Critics say that approach allows SACS to make bold assertions that cannot be independently verified — or contested. That’s a central claim in the lawsuit DeKalb filed Tuesday attempting to halt the proceedings. Fulton County Superior Court Judge Kelly Amanda Lee decided Wednesday not to stop the state hearing, but she also scheduled a court date next week that could tie the governor’s hands.
A 2011 Georgia law allows removal of board members in school districts that SACS or other accrediting agencies have placed on probation. The law requires the state education board to make a recommendation to the governor. If the recommendation is for removal, Gov. Nathan Deal can suspend the entire board and name replacements.

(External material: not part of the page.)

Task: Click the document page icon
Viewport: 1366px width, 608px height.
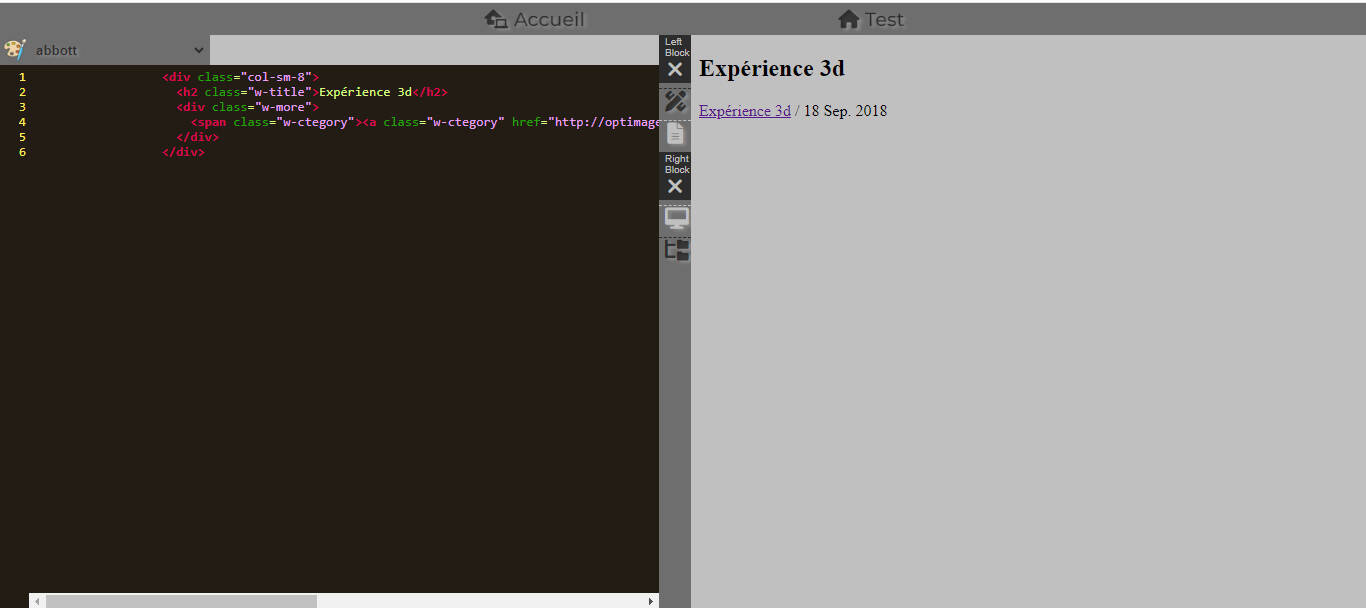Action: pos(676,134)
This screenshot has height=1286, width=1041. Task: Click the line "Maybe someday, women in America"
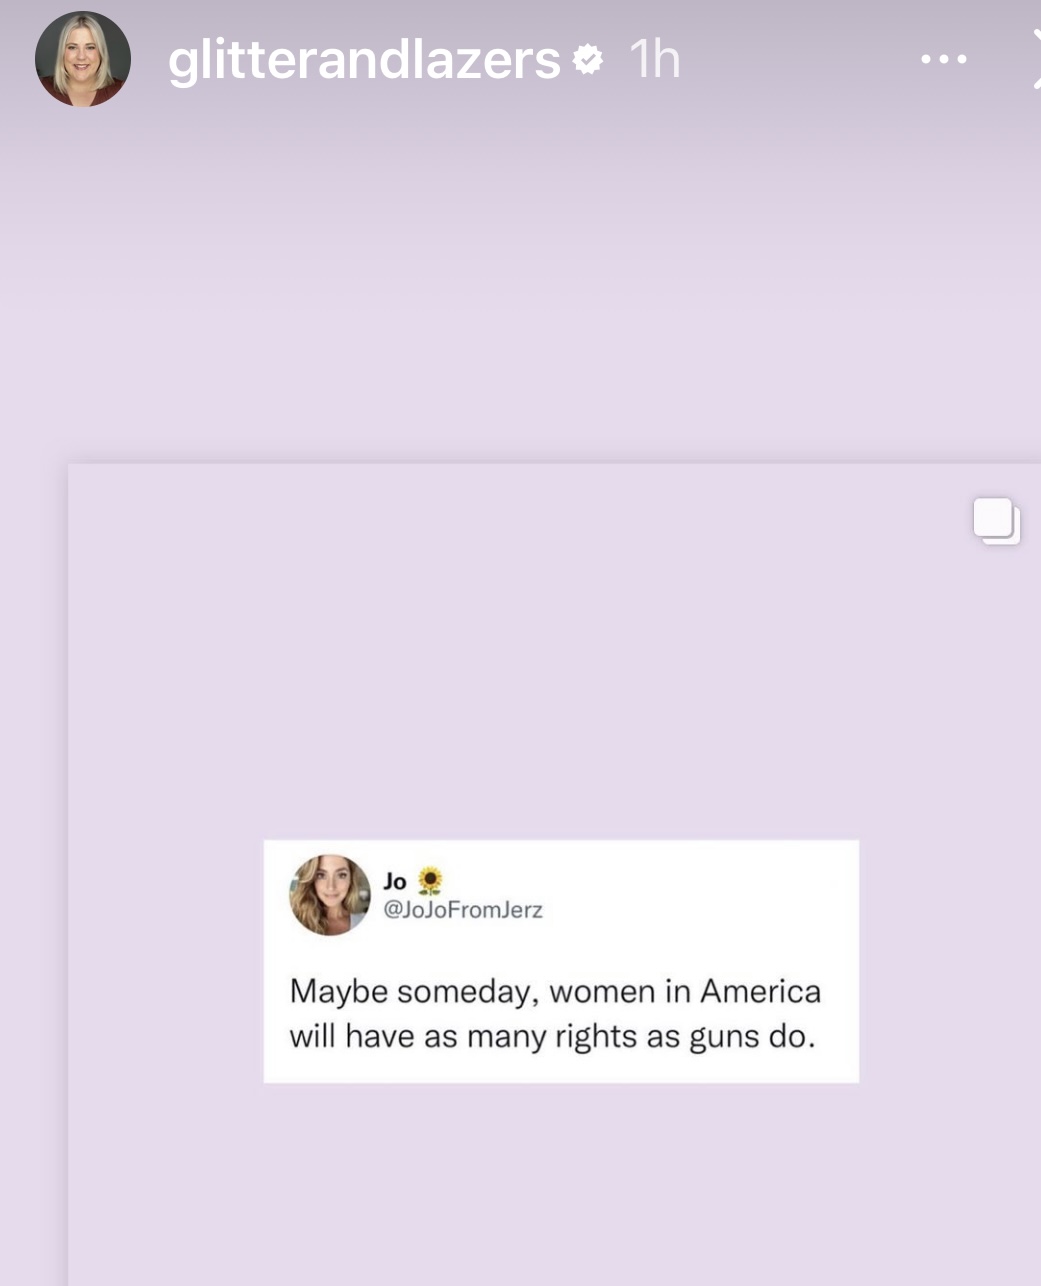tap(555, 991)
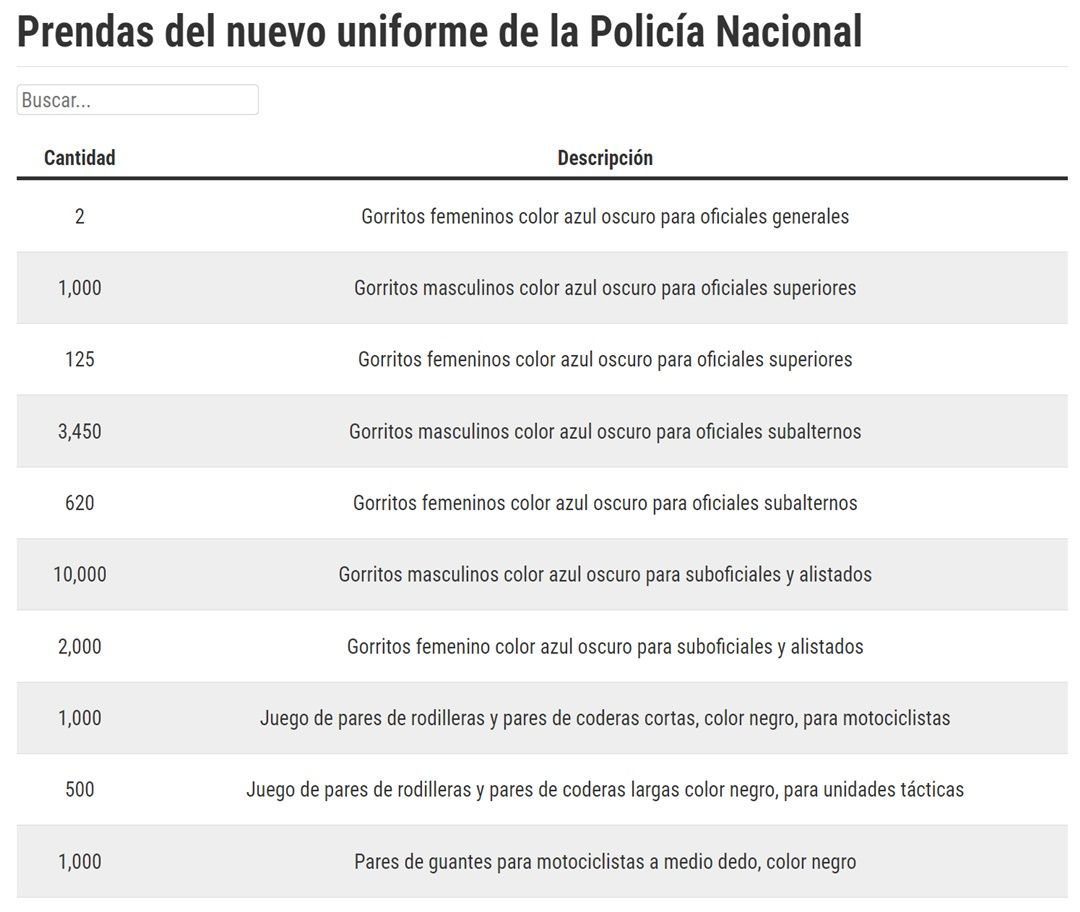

But DeKalb alleges in court that this is unconstitutional because the law “illegally defers to the unelected and unaccountable SACS” the power to initiate suspension proceedings “without any inquiry into whether an elected local board of education member has committed any misconduct.” It “unconstitutionally creates an unreasonable qualification for local school board members: that they must remain in the good graces of an unelected, unaccountable private agency.”
Another Fulton judge has stopped the state in a similar case. A majority of the Sumter County school board sued the state in November, and Judge Bensonetta Tipton Lane granted a temporary injunction that is still in place. The lawsuit is pending, with no court date set.
Don McChesney, a former DeKalb board member, said he thought the law enabling removal of the board wouldn’t withstand court scrutiny. “I’m not trying to defend the board. I think most of them ought to go,” McChesney said. “But I do think it’s unconstitutional.”
McChesney, who served during the period SACS reviewed, doesn’t envy the task his former colleagues face today. “How can they defend themselves when they are not sure as an individual what they are charged with,” he said.
Only one board member, former chairman Eugene Walker, is referenced directly in SACS’ report, and only by title, though many of the accusations center on individuals. (New board member Melvin Johnson was selected chairman by a 7-2 vote of the board Wednesday.)
Walker couldn’t be reached for comment Wednesday, but he’s spoken often about the report. He’s particularly galled by an assertion of his “interference” in hiring when, on Aug. 24, he sent an email to then-Superintendent Cheryl Atkinson recommending someone for a job.
“Please know that I have met this young man and he is the brother of one of our board … I would appreciate any assistance that you could provide,” the report quoted the email as saying.
Many took that to mean Walker was endorsing the brother of someone with power — a board member. After reviewing the email though, Walker said he realized he sent it in reference to the brother of someone with little power — the unelected school board secretary, an employee who schedules board meetings and keeps notes on them.
Walker said he thought the use of an ellipses was intentional. “They know they are misleading on that,” Walker said last month.
Such details may not matter in the face of growing public ire.
Michael Swahn, who has three kids in DeKalb schools, said the board members’ use of taxpayer money to hire lawyers to prevent their own ouster is “disgraceful.”
“Paying lawyers to save their jobs. It looks like a group trying to cover something up,” Swahn said. “I think they should save face and step down before they’re removed.”
Swahn attended a Wednesday morning gathering at a north DeKalb elementary school where new interim superintendent, former Georgia labor commissioner Michael Thurmond, was a speaker.
Even Thurmond could sense the ill political wind.
“I would question your sanity if you were not angry right now,” Thurmond told the parents. He also laid the blame at their feet. “I didn’t elect the board,” he said. “You did.”